Qualifié de l'un des « livres les plus beaux du monde », il est aussi l'un des plus mystérieux de la Renaissance. Ce « Combat d'amour en songe » eut, au XVIe et au XVIIe siècle, une grande influence, d'abord en Italie et en France, sur la « République des Lettres », et, notamment, en architecture et dans l'art des jardins.

Alde Manuce a imprimé ce livre à Venise en décembre 1499. L'auteur est anonyme, mais un acrostiche tend à faire attribuer l'œuvre à un certain Francesco Colonna, identifié traditionnellement avec le moine vénitien Francesco Colonna et plus récemment avec Francesco Colonna, seigneur de Palestrina.

Titre[modifier | modifier le code]

« Poliphile s'agenouillant devant la reine Eleuterylida » : l'une des 172 gravures du livre.
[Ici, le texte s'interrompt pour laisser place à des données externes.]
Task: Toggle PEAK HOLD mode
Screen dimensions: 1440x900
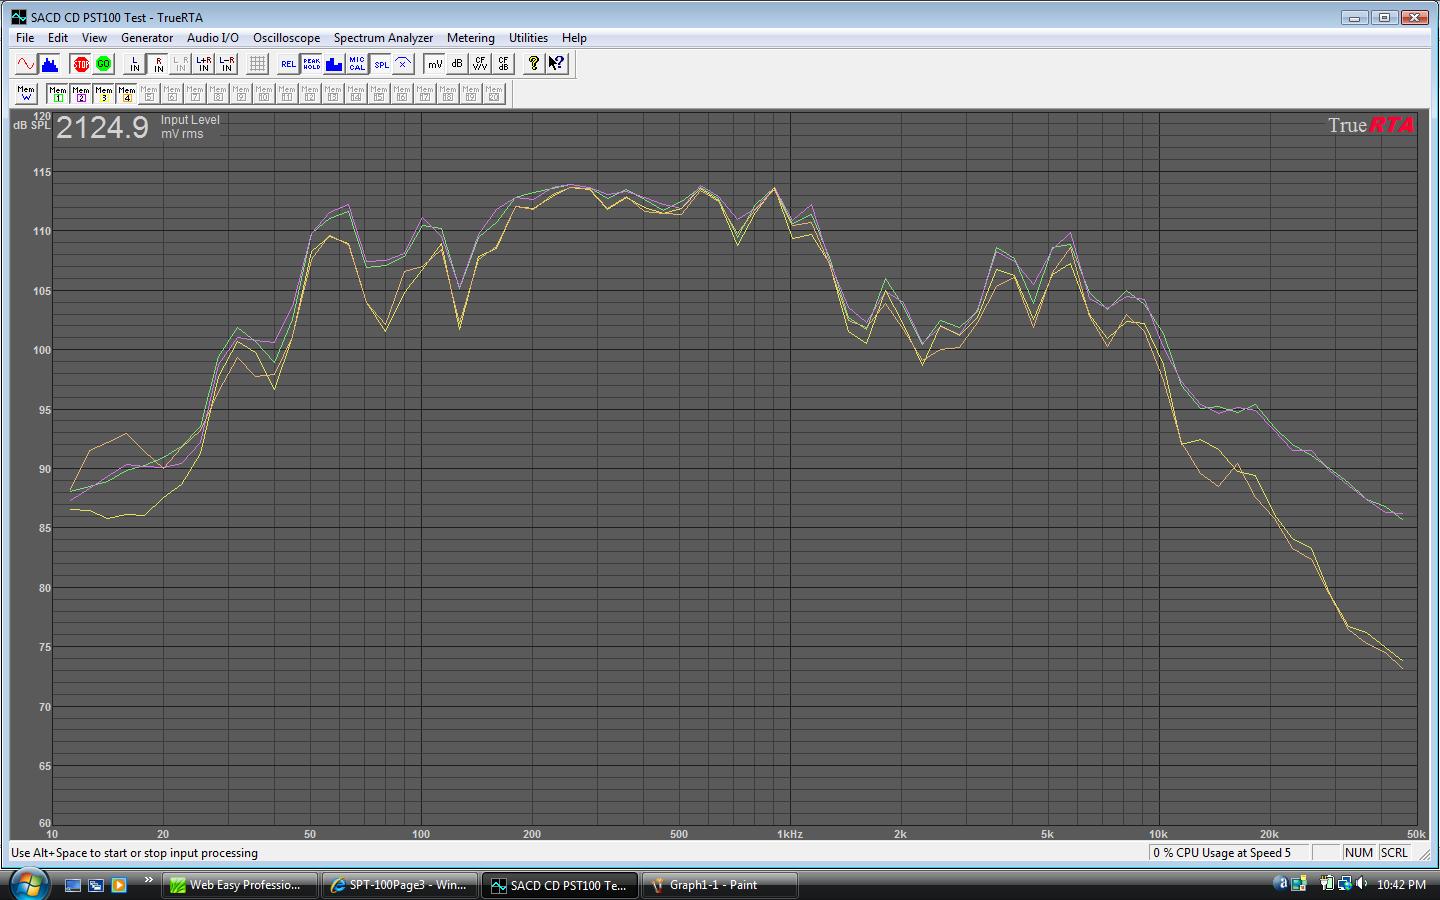Action: tap(311, 64)
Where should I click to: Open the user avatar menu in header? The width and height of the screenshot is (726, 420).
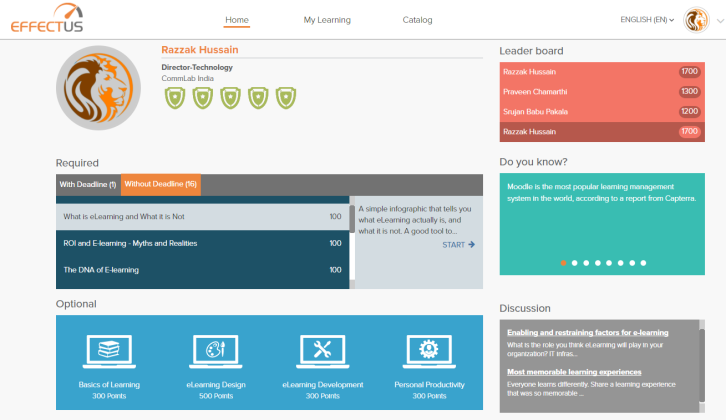696,20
Le premier mot du titre de l'ouvrage, « hypnerotomachia poliphili », souvent pris pour le nom complet, est dérivé du grec, le titre complet étant en latin.

En général, en français, on préfère se référer au Songe de Poliphile, ou plus brièvement encore au Poliphile plutôt qu'à l'Hypn-eroto-machia Poliphili. Ces différents titres d'usage sont en fait une simplification du titre complet, composé, à l'impression, sur la page de titre, en un triangle équilatéral, posé sur sa pointe :

HYPNEROTOMACHIA POLIPHILI,VBI HV
MANA OMNIA NON NISISOMNIVM
ESSE DOCET .ATQVE OBITER
PLVRIMA SCITV SANE
QVAM DIGNA COM
MEMORAT.
* * *
* *
*

Les éditions françaises retiennent aussi : Discours du songe de Poliphile, Combat d'amour en songe (équivalent du titre de la traduction anglaise de 1592 : The Strife of Love in a Dream) ou Les amours de Polia. En France, il fut publié pour la première fois à Paris par Jacques Kerver sous la direction de Jacques Gohory en 1546 (réimpression en 1554 et 1561).

Le nom Poliphile, mentionné dans le titre est également tiré du grec et signifie « celui qui aime Polia ». Polia est elle-même protagoniste de cette histoire, et son nom signifie « beaucoup » ou « plusieurs choses ». Poliphile est donc celui qui a de multiples objets d'amour.

Rien qu'à l'examen de ce titre, les deux grandes lignes-force du texte sont déjà bien en évidence : d'une part, la veine du romanzo d'amore à la Boccace ou peut-être à la façon des romans allégoriques de la fin du Moyen Âge (le Roman de la Rose, de Guillaume de Lorris et Jean de Meun, et plus directement : le Livre du Cuer, de René d'Anjou), de l'autre le roman multiforme, multicentré, stratifié, qui célèbre le savoir antique, celui de Rome et de la Grèce essentiellement.

Résumé[modifier | modifier le code]

Poliphile rêve de celle qu'il aime, Polia, mais elle se montre totalement indifférente à ses avances. Commence alors un voyage initiatique qui le conduira sur l'île d'amour : Cythère.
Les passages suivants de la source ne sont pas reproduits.